Jan 18: To mark the 30th anniversary of the mass exodus of Kashmiri Pandits from the Valley, members of the community took to social media to post videos of themselves by narrating the "Hum Aayenge Apne Watan" dialogue from an upcoming flick, 'Shikara', with the hope that they would return to their homeland one day.

On January 19, 1990, lakhs of Kashmiri Pandits were forced to leave their homes in the Valley following a genocidal campaign launched by the terrorists.

Theatre actor Chandan Sadhu participated in the campaign and said that Kashmiri Pandits have shown "unimaginable resilience" and hope to return to the Valley soon.

"As Kashmiri Pandits complete 30 years in exile this weekend, let our cry for justice be finally noticed. We have shown unimaginable resilience, and today we resolve to return home. Kashmiri Pandit friends: please record this video statement and put it up with #HumWapasAayenge," Sadhu tweeted.

The #HumWapasAayenge is trending on Twitter as more and more Kashmiri Pandits joined in the campaign to narrate the "Hum Aayenge Apne Watan" dialogue and a pledge to return to their homes.

Noted political commentator Sunanda Vashisht tweeted a throwback image of herself and said that resolve to go back home has strengthened more.

"I don't have many pictures left of my childhood. Choosing between life and family albums is really no choice at all. When lives were rescued, family albums got left behind. 30 years have passed. Resolve to go back home has only strengthened. #HumWapasAayenge," she tweeted.

Radio personality Khushboo Mattoo tweeted a video repeating the dialogue from Shikara and tweeted, "Said this in a BBC interview three years back. And I am saying it again #HumWapasAayenge #Shikara."
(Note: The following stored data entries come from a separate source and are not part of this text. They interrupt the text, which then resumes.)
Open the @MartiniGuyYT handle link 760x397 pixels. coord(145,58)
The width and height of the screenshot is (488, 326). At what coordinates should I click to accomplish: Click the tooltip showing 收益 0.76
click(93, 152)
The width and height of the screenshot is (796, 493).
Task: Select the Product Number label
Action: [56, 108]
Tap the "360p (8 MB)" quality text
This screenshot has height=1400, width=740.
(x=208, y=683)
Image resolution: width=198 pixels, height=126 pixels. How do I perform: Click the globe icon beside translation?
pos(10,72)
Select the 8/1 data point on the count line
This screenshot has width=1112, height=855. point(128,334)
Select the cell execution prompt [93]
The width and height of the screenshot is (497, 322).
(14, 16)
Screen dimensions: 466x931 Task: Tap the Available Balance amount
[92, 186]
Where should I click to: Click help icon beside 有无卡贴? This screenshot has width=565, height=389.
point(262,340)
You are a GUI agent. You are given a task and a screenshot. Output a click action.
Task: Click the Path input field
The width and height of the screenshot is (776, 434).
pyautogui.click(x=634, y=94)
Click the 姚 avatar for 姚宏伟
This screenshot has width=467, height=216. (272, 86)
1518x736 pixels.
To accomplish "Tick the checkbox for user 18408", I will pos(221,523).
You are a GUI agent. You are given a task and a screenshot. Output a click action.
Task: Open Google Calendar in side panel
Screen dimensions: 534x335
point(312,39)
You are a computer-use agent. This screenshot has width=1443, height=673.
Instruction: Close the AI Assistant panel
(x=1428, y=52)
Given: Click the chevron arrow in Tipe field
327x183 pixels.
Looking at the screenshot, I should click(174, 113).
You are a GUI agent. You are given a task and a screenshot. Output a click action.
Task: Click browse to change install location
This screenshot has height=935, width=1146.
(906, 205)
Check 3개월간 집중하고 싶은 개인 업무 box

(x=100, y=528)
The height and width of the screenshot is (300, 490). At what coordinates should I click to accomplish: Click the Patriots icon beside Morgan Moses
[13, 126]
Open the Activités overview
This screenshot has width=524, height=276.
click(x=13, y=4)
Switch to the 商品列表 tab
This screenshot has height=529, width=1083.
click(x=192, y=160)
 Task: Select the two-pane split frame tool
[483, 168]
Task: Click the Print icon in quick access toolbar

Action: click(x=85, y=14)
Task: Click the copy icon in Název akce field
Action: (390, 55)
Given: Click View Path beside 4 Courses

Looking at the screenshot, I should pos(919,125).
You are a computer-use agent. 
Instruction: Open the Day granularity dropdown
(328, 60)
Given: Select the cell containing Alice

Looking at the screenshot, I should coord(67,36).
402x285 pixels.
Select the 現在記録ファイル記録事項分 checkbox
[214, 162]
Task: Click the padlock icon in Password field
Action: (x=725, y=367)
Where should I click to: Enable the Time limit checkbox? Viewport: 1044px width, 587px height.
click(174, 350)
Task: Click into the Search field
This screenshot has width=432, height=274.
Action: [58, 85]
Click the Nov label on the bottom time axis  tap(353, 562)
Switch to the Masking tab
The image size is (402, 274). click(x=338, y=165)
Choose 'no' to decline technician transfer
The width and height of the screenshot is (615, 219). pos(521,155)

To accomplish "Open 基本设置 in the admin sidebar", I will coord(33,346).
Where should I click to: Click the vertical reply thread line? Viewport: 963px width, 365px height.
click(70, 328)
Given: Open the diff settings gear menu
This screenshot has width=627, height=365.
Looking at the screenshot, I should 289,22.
Journalist Rahul Pandita also took to his Twitter and captioned his post saying, "30 years of exile from Kashmir. Let us now pledge that we will return home."

'Shikara' chronicles the exodus of Kashmiri Pandits from the Valley on the night of January 19, 1990. Helmed by Vidhu Vinod Chopra, the movie is slated to release on February 7.

Netizens have supported the initiative and have expressed solidarity with the Kashmiri Pandits.

In July last year, Home Minister Amit Shah said in the Rajya Sabha that the central government is committed to bringing Kashmiri Pandits and Sufis back to the Valley saying a time will come when they will offer prayers at the famous Kheer Bhawani temple.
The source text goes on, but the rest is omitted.